WORK TO BE COMPLETED
The required output is the lines below from the line containing "Choose CH - Chemical Engineering radio option" to the line containing "The width and", inclusive, retyped exactly. No other lines belong in it.

ENTRIES SUPPLIED

%%

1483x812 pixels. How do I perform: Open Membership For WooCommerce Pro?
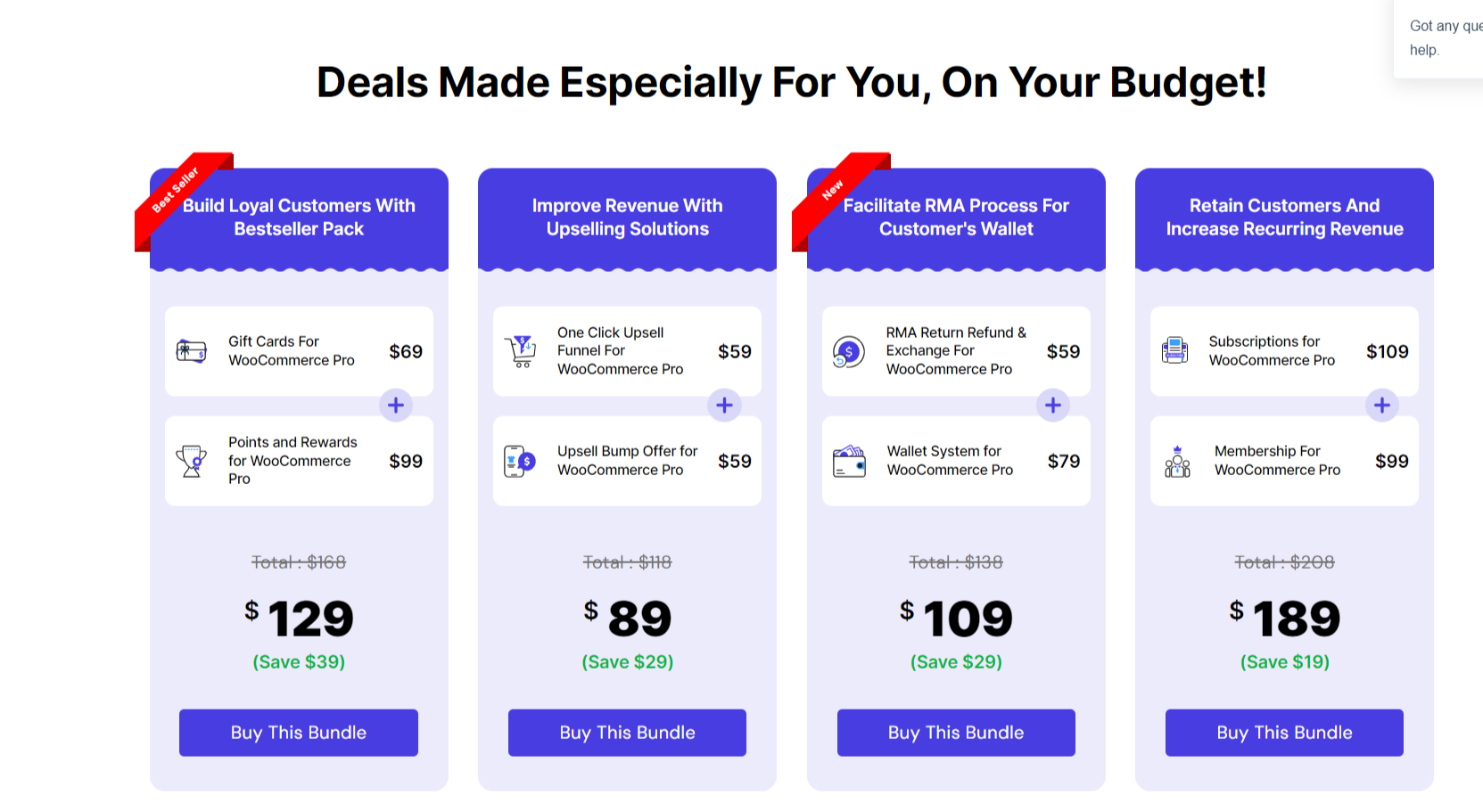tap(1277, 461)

%%
%%

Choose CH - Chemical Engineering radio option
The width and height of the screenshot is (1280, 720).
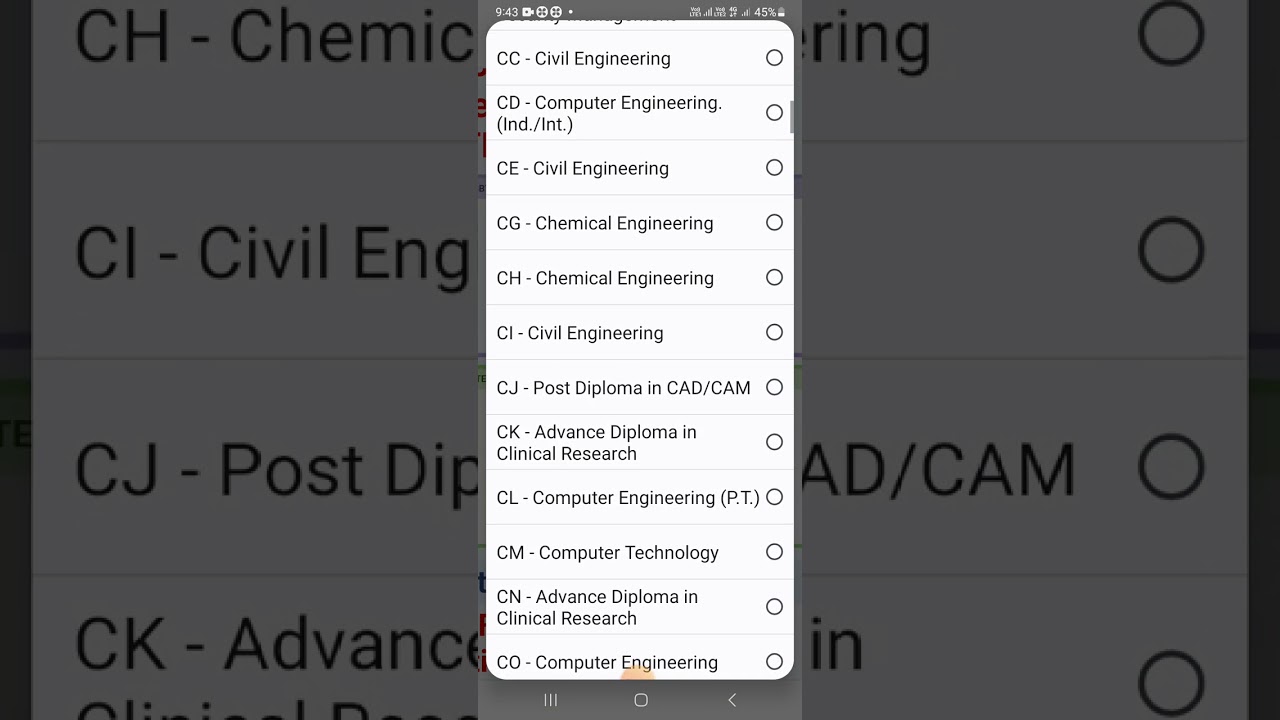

%%
%%

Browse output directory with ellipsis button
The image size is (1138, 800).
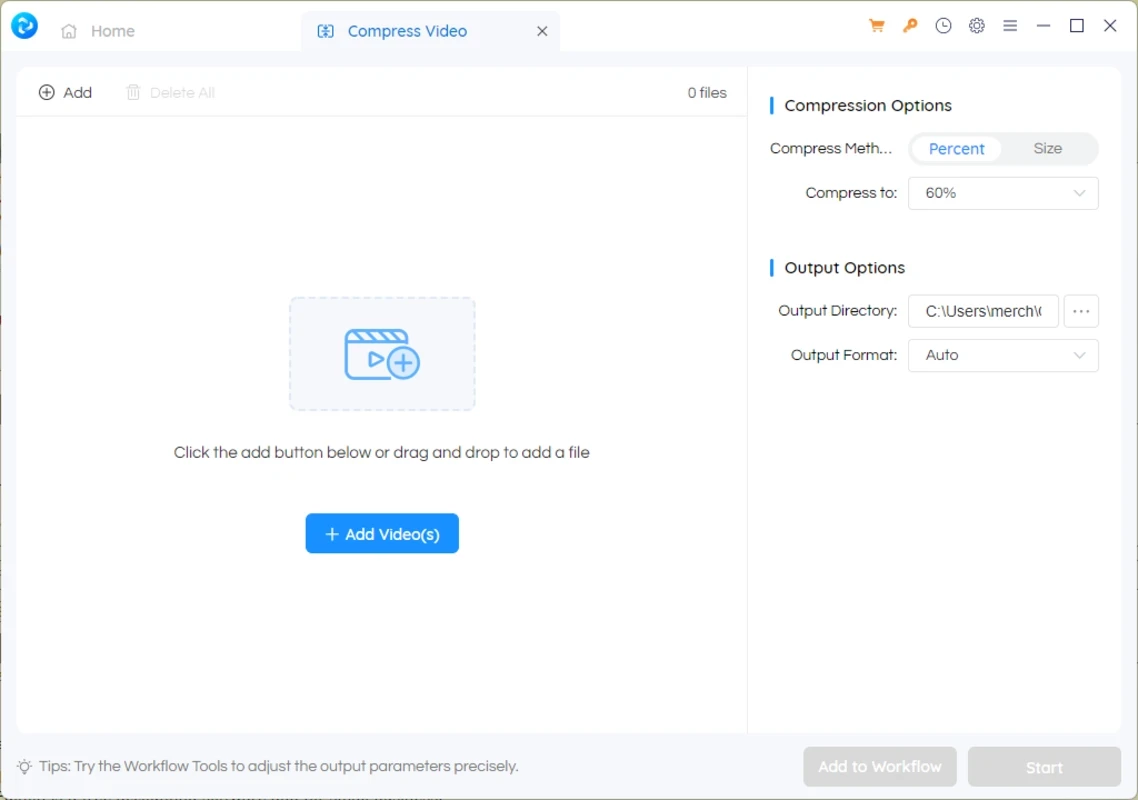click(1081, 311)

%%

PROBLEM SOLUTION
Choose CH - Chemical Engineering radio option
The width and height of the screenshot is (1280, 720).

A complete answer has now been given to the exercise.